Organic chlorides have been classified as persistent organic pollutants owing to their high toxicity, carcinogenic, bio-refractory, and bio-accumulative characteristics [1,2,3]. Although some of these chemicals have been banned, the existing contaminated environmental compartments can serve as “secondary sources” for the diffusion and migration of chlorinated organics, continuously posing serious toxicological risks to both human beings and the environment [4,5]. Hence, the development of practical methods for the elimination of chlorinated organics in contaminated environmental compartments is an important and urgent environmental topic.

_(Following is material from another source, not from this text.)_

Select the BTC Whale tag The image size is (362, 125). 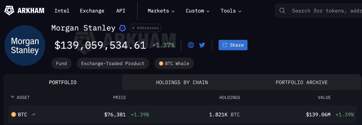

Many techniques have been proposed for the remediation of chlorinated organics, such as adsorption, advanced oxidation processes, photocatalytic degradation, biological degradation, and chemical reduction [6,7]. Among these strategies, catalytic hydrodechlorination can significantly diminish or even eliminate the toxicity of the chlorinated organics and generate less or even no harmful/toxic species, which has been regarded as a cost-effective and environmentally friendly technology, giving promise for non-destructive and high-efficient remediation of organic chlorides [8,9].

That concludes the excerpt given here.